Before Daylight
I don't remember the first time I heard the word "blessed". Funny thing is, the full meaning didn't come to me in church. It happened as I got older. It happened as I became a husband, a father, and a leader. Only then did I realized what it really meant. As a kid, I thought being blessed meant getting something.
A new bike. A good Christmas. A steak instead of vegetable soup.
The older I got... the more I realized I had it backwards.
Since I was a child there have been many who influenced my life. My father-in-law, Shayne Moody, was one of those men.
He said this and it stuck with me,
"I'm not a rich man, but I am richly blessed."
The first time I heard him say it, it wasn't some great revelation. I'd just never heard anyone describe life that way.
Today...
I understand it more than ever. You see, I grew up in a house that didn't have much. At least not by the world's standards.
I can still remember stepping off the school bus in the afternoon. I can remember the dust hanging in the air behind the bus. The smell of the exhaust. Sometimes the smell of goldenrod growing along the road.
But stronger than all of that...somehow...I could smell supper.
Pork chops. Fried chicken. Pot roast. Chicken and dumplings.
That usually meant it was the beginning of a new month. By the end of the month, things looked a little different. That's when Mamaw would make her vegetable soup.
Nothing fancy.
About a pound of ground beef—usually that 70/30 or 80/20, because those were cheaper. A couple cans of Veg-All... but never the kind with celery. She knew I didn't like celery. A can of tomatoes. A little tomato paste. Salt. Water. Boil.
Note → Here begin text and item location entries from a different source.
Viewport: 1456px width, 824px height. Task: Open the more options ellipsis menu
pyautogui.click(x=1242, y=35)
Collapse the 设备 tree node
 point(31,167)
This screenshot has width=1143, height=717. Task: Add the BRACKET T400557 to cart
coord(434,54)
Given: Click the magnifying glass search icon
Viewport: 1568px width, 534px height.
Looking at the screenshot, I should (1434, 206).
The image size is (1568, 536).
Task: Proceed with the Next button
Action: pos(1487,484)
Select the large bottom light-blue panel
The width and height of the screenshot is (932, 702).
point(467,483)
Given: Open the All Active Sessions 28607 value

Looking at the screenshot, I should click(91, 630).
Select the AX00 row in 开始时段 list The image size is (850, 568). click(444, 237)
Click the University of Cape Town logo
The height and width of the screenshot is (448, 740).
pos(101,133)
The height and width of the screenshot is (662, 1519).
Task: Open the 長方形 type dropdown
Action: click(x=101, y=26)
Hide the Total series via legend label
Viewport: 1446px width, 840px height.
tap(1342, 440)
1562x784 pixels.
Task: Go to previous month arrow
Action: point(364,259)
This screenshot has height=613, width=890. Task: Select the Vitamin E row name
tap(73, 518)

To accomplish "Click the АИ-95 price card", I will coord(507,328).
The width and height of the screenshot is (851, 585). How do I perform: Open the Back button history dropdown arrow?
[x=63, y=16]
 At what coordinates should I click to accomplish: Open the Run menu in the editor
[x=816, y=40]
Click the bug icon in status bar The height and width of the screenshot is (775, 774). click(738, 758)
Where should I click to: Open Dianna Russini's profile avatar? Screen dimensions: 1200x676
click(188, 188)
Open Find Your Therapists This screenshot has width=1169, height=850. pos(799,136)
If there was enough left, we'd eat it the next day. Sometimes the third day too.
Truth be told...day three might've been the best.
Funny enough, homemade sweet tea is the same way. I say homemade because I honestly don't remember anybody buying sweet tea back then.
Matter of fact... I don't even know if you could.
Anyway... After the soup was gone, we'd have macaroni and tomatoes. Add a little sugar and it good to go.
Then it might be cabbage and sausage. Sometimes she would have carrots added. In my mind's eye, I remember it being Conecuh sausage, but knowing Mamaw, it was probably whatever was on sale.
Some of you may know this but cabbage is better the second day.
The smell when you first opened that cold Tupperware... Well... Let's just say it took a lot of faith before it took on a a lot of flavor.
As a kid... I wasn't excited about any of that. Not even a little.
Today, I almost choose those meals over a steak. Not because my taste buds have changed. Because my perspective has. Looking back, I realized something.
There was plenty of lack.
But somehow.....
Mamaw never let me grow up with a poverty mentality. She stretched what we had. She made sure everyone was taken care of. And somehow, she made what little we had feel like enough.
Years later, Shayne gave words to something I'd been seeing my whole life.
I've adopted my that motto as my own:
"I'm not a rich man, but I am richly blessed."
Being blessed has very little to do with what's sitting in your bank account. It has everything to do with recognizing God's fingerprints on ordinary days.
Maybe that's why, before daylight each morning, I try to remember what He's already given me and thank him for that
...before I start asking Him for something else.